Saverio Tommasi, giornalista di Fanpage a bordo della Karma, un’imbarcazione parte del progetto ‘Tutti gli occhi sul Mediterraneo’ (TOM) promosso dall’ARCI, ha descritto un quadro di crescente tensione e audacia negli attacchi subiti.
Lungi dall’essere semplici episodi isolati, le azioni aggressive, che includono l’impiego di droni e l’utilizzo di dispositivi sonori capaci di innescare incendi alle vele e ostacolare la navigazione, configurano una strategia volta a intimidire e potenzialmente a ostacolare il lavoro di monitoraggio svolto dalla flottiglia.
Tommasi ha narrato di notti passate in stato di massima allerta, con la testa rivolta verso l’alto per scrutare la presenza dei droni che sorvolavano l’intera area operativa, talvolta penetrando nel perimetro delle imbarcazioni e impiegando armi acustiche pericolose.
A ciò si sono aggiunti attacchi con sostanze irritanti, un ulteriore elemento di pericolo che rende precaria la sicurezza dell’equipaggio.
La gravità della situazione è accentuata dal fatto che gli attacchi si sono verificati in acque internazionali, a circa 27 miglia dalle coste greche, un aspetto che, secondo il giornalista, qualifica le azioni come atti di pirateria.
L’impiego di droni e la natura aggressiva delle azioni suggeriscono un livello di organizzazione e determinazione che va ben oltre la semplice dissuasione.

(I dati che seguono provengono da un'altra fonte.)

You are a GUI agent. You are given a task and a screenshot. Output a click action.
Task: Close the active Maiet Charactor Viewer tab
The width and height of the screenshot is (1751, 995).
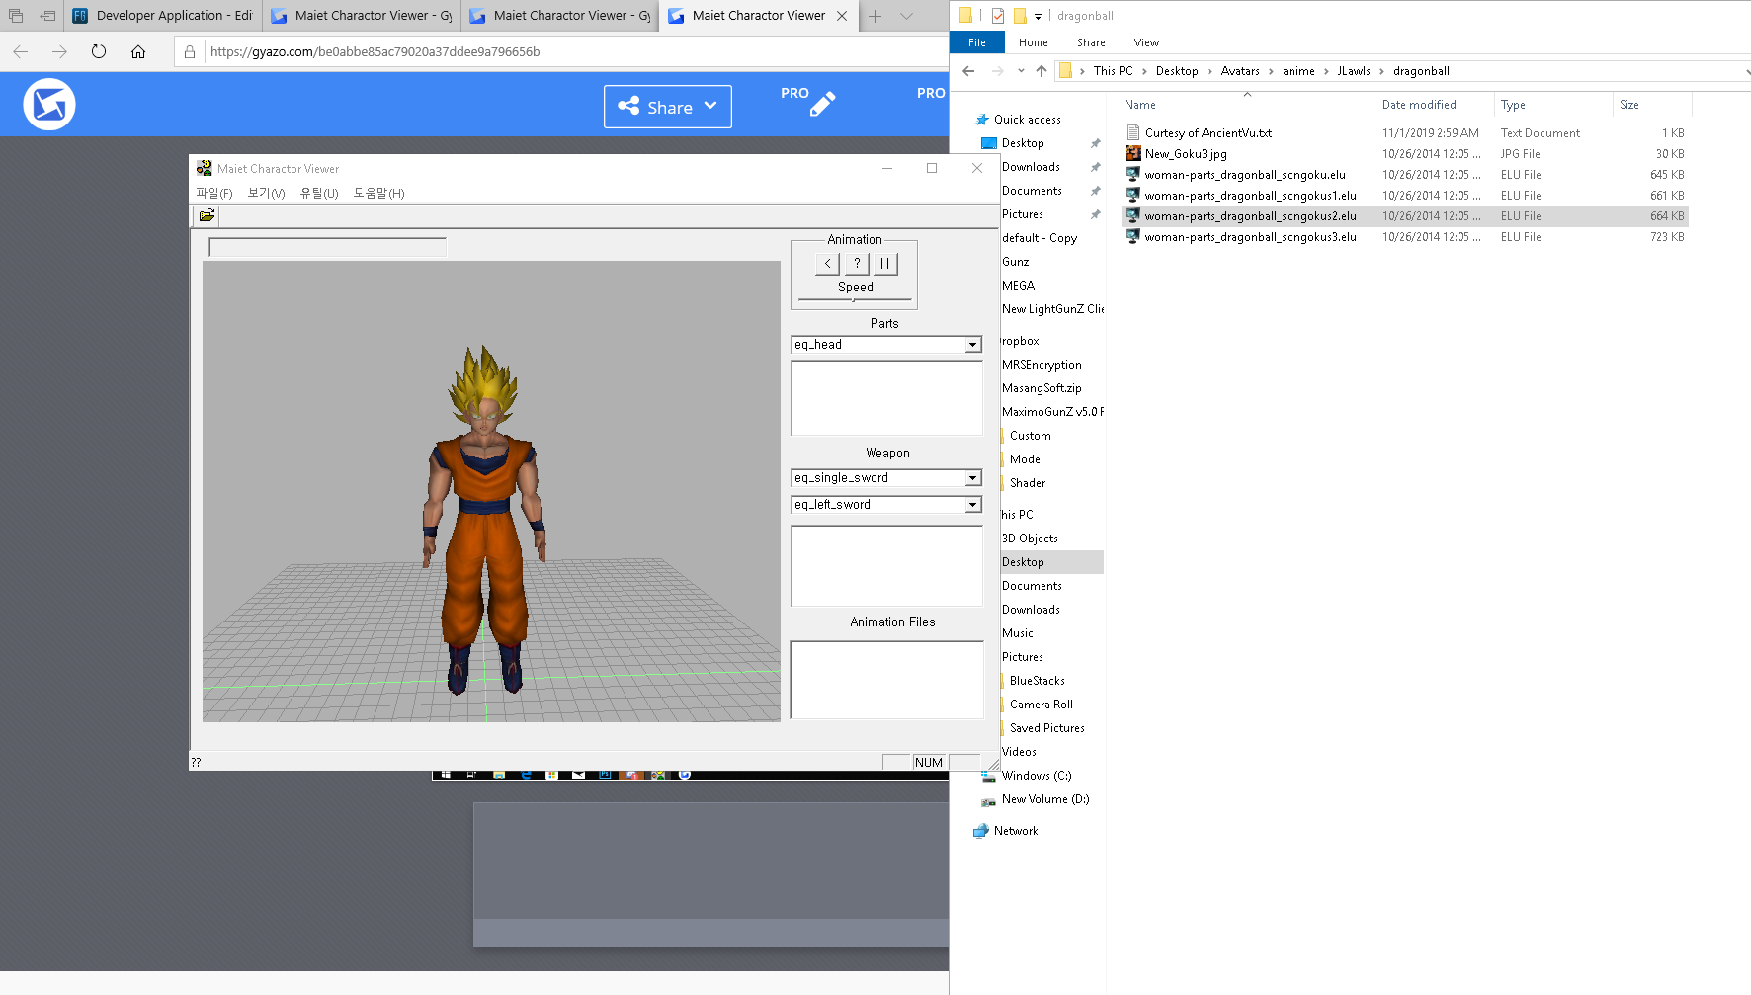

Nonostante la crescente minaccia, l’equipaggio mantiene un atteggiamento di vigilanza e coesione.
L’ARCI locale, in collaborazione con il Cfu – Circolo universitario e Futuro Imperfetto, ha organizzato un collegamento in diretta dalla Karma per sensibilizzare l’opinione pubblica sull’importanza del lavoro svolto dalla Global Sumud Flotilla.
La priorità, al momento, è mantenere la vicinanza tra le imbarcazioni, rafforzando la protezione reciproca e consolidando i canali di comunicazione.
Questo approccio, volto a prevenire la dispersione e a massimizzare la capacità di risposta, riflette una strategia volta a contrastare l’escalation e a garantire la continuazione della missione, fondamentale per il monitoraggio dei diritti umani e per la salvaguardia della vita in mare.
La situazione pone interrogativi urgenti sulla protezione delle operazioni umanitarie e sull’obbligo di garantire la libertà di navigazione in acque internazionali.